Exercise description>
Substitute "Find the position of" for "Identify the location of" everywhere in the entries below, leaving everything else unchanged.

Material provided>
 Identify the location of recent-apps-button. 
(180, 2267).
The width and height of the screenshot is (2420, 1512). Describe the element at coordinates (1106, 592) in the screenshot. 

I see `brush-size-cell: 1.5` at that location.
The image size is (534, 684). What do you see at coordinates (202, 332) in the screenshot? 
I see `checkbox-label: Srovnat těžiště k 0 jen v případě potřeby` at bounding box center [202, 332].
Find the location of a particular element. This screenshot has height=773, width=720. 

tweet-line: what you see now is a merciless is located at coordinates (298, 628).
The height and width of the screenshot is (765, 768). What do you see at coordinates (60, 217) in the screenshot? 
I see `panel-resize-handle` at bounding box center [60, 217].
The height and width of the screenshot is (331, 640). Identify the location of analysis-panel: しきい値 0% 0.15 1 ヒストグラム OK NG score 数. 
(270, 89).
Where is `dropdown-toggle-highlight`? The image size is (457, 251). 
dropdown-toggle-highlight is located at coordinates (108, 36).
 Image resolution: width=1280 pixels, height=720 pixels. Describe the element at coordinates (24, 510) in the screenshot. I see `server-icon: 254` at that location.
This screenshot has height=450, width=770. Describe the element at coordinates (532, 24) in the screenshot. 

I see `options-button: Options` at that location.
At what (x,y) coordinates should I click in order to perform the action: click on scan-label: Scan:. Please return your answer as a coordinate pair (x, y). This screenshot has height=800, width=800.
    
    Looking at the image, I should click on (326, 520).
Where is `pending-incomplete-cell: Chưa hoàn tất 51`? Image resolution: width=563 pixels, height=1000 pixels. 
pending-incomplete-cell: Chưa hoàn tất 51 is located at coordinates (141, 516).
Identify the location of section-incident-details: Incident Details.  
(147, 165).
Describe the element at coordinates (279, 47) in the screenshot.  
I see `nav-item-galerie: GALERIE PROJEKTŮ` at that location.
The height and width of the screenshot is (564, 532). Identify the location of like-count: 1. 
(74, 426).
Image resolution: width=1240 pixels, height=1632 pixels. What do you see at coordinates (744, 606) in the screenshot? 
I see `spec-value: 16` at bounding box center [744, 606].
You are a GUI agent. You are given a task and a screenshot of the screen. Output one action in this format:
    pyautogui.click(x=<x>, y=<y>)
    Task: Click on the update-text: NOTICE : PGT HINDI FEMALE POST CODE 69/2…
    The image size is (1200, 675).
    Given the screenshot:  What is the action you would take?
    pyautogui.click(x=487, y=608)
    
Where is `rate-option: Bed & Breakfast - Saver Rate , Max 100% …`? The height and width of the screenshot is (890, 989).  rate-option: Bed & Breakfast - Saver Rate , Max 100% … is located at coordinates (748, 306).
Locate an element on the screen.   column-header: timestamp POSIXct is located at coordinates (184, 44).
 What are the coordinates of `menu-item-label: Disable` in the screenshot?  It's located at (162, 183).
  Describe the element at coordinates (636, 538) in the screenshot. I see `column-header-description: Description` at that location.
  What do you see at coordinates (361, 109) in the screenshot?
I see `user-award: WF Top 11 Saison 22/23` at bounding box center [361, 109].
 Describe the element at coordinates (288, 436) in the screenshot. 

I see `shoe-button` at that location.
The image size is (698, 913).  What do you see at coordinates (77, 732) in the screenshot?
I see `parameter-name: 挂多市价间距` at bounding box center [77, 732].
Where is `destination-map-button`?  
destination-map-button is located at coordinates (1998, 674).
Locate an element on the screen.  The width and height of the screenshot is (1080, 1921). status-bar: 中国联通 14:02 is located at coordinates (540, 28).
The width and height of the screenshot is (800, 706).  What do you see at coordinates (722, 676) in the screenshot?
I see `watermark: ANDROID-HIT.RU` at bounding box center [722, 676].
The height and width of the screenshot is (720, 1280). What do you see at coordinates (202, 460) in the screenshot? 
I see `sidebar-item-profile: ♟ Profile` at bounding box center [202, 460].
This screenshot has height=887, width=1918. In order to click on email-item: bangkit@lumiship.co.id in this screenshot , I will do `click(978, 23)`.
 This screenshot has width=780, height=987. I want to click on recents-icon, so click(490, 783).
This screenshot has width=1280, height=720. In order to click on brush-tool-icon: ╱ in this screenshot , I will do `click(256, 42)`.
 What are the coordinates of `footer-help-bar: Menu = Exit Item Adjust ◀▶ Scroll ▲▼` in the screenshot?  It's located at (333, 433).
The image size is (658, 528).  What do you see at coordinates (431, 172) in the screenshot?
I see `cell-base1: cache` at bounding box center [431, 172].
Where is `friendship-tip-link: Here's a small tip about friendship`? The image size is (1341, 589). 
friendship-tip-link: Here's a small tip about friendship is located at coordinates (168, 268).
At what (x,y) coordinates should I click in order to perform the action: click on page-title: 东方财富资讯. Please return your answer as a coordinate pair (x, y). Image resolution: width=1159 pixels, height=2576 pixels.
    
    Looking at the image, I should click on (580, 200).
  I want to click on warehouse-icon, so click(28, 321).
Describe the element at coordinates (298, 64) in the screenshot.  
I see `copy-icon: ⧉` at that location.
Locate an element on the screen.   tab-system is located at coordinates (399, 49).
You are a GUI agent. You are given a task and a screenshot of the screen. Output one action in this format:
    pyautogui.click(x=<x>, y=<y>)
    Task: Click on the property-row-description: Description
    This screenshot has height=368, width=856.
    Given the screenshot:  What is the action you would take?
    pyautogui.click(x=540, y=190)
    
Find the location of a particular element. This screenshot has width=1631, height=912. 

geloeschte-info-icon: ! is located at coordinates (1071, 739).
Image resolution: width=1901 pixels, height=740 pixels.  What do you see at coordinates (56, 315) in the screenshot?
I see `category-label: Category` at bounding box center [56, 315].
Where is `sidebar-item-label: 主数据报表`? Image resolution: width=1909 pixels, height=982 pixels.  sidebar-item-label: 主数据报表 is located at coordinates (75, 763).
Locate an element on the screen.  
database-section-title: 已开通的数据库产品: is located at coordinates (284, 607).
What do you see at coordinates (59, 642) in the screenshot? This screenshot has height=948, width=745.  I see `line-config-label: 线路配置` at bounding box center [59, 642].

Solution below>
 Find the position of recent-apps-button. 
(180, 2267).
The width and height of the screenshot is (2420, 1512). Describe the element at coordinates (1106, 592) in the screenshot. 

I see `brush-size-cell: 1.5` at that location.
The image size is (534, 684). What do you see at coordinates (202, 332) in the screenshot? 
I see `checkbox-label: Srovnat těžiště k 0 jen v případě potřeby` at bounding box center [202, 332].
Find the location of a particular element. This screenshot has height=773, width=720. 

tweet-line: what you see now is a merciless is located at coordinates (298, 628).
The height and width of the screenshot is (765, 768). What do you see at coordinates (60, 217) in the screenshot? 
I see `panel-resize-handle` at bounding box center [60, 217].
The height and width of the screenshot is (331, 640). Find the position of analysis-panel: しきい値 0% 0.15 1 ヒストグラム OK NG score 数. 
(270, 89).
Where is `dropdown-toggle-highlight`? The image size is (457, 251). 
dropdown-toggle-highlight is located at coordinates (108, 36).
 Image resolution: width=1280 pixels, height=720 pixels. Describe the element at coordinates (24, 510) in the screenshot. I see `server-icon: 254` at that location.
This screenshot has height=450, width=770. Describe the element at coordinates (532, 24) in the screenshot. 

I see `options-button: Options` at that location.
At what (x,y) coordinates should I click in order to perform the action: click on scan-label: Scan:. Please return your answer as a coordinate pair (x, y). This screenshot has height=800, width=800.
    
    Looking at the image, I should click on (326, 520).
Where is `pending-incomplete-cell: Chưa hoàn tất 51`? Image resolution: width=563 pixels, height=1000 pixels. 
pending-incomplete-cell: Chưa hoàn tất 51 is located at coordinates (141, 516).
Find the position of section-incident-details: Incident Details.  
(147, 165).
Describe the element at coordinates (279, 47) in the screenshot.  
I see `nav-item-galerie: GALERIE PROJEKTŮ` at that location.
The height and width of the screenshot is (564, 532). Find the position of like-count: 1. 
(74, 426).
Image resolution: width=1240 pixels, height=1632 pixels. What do you see at coordinates (744, 606) in the screenshot? 
I see `spec-value: 16` at bounding box center [744, 606].
You are a GUI agent. You are given a task and a screenshot of the screen. Output one action in this format:
    pyautogui.click(x=<x>, y=<y>)
    Task: Click on the update-text: NOTICE : PGT HINDI FEMALE POST CODE 69/2…
    The image size is (1200, 675).
    Given the screenshot:  What is the action you would take?
    pyautogui.click(x=487, y=608)
    
Where is `rate-option: Bed & Breakfast - Saver Rate , Max 100% …`? The height and width of the screenshot is (890, 989).  rate-option: Bed & Breakfast - Saver Rate , Max 100% … is located at coordinates (748, 306).
Locate an element on the screen.   column-header: timestamp POSIXct is located at coordinates (184, 44).
 What are the coordinates of `menu-item-label: Disable` in the screenshot?  It's located at (162, 183).
  Describe the element at coordinates (636, 538) in the screenshot. I see `column-header-description: Description` at that location.
  What do you see at coordinates (361, 109) in the screenshot?
I see `user-award: WF Top 11 Saison 22/23` at bounding box center [361, 109].
 Describe the element at coordinates (288, 436) in the screenshot. 

I see `shoe-button` at that location.
The image size is (698, 913).  What do you see at coordinates (77, 732) in the screenshot?
I see `parameter-name: 挂多市价间距` at bounding box center [77, 732].
Where is `destination-map-button`?  
destination-map-button is located at coordinates (1998, 674).
Locate an element on the screen.  The width and height of the screenshot is (1080, 1921). status-bar: 中国联通 14:02 is located at coordinates (540, 28).
The width and height of the screenshot is (800, 706).  What do you see at coordinates (722, 676) in the screenshot?
I see `watermark: ANDROID-HIT.RU` at bounding box center [722, 676].
The height and width of the screenshot is (720, 1280). What do you see at coordinates (202, 460) in the screenshot? 
I see `sidebar-item-profile: ♟ Profile` at bounding box center [202, 460].
This screenshot has height=887, width=1918. In order to click on email-item: bangkit@lumiship.co.id in this screenshot , I will do `click(978, 23)`.
 This screenshot has width=780, height=987. I want to click on recents-icon, so click(490, 783).
This screenshot has width=1280, height=720. In order to click on brush-tool-icon: ╱ in this screenshot , I will do `click(256, 42)`.
 What are the coordinates of `footer-help-bar: Menu = Exit Item Adjust ◀▶ Scroll ▲▼` in the screenshot?  It's located at (333, 433).
The image size is (658, 528).  What do you see at coordinates (431, 172) in the screenshot?
I see `cell-base1: cache` at bounding box center [431, 172].
Where is `friendship-tip-link: Here's a small tip about friendship`? The image size is (1341, 589). 
friendship-tip-link: Here's a small tip about friendship is located at coordinates (168, 268).
At what (x,y) coordinates should I click in order to perform the action: click on page-title: 东方财富资讯. Please return your answer as a coordinate pair (x, y). Image resolution: width=1159 pixels, height=2576 pixels.
    
    Looking at the image, I should click on (580, 200).
  I want to click on warehouse-icon, so click(28, 321).
Describe the element at coordinates (298, 64) in the screenshot.  
I see `copy-icon: ⧉` at that location.
Locate an element on the screen.   tab-system is located at coordinates (399, 49).
You are a GUI agent. You are given a task and a screenshot of the screen. Output one action in this format:
    pyautogui.click(x=<x>, y=<y>)
    Task: Click on the property-row-description: Description
    This screenshot has height=368, width=856.
    Given the screenshot:  What is the action you would take?
    pyautogui.click(x=540, y=190)
    
Find the location of a particular element. This screenshot has width=1631, height=912. 

geloeschte-info-icon: ! is located at coordinates (1071, 739).
Image resolution: width=1901 pixels, height=740 pixels.  What do you see at coordinates (56, 315) in the screenshot?
I see `category-label: Category` at bounding box center [56, 315].
Where is `sidebar-item-label: 主数据报表`? Image resolution: width=1909 pixels, height=982 pixels.  sidebar-item-label: 主数据报表 is located at coordinates (75, 763).
Locate an element on the screen.  
database-section-title: 已开通的数据库产品: is located at coordinates (284, 607).
What do you see at coordinates (59, 642) in the screenshot? This screenshot has height=948, width=745.  I see `line-config-label: 线路配置` at bounding box center [59, 642].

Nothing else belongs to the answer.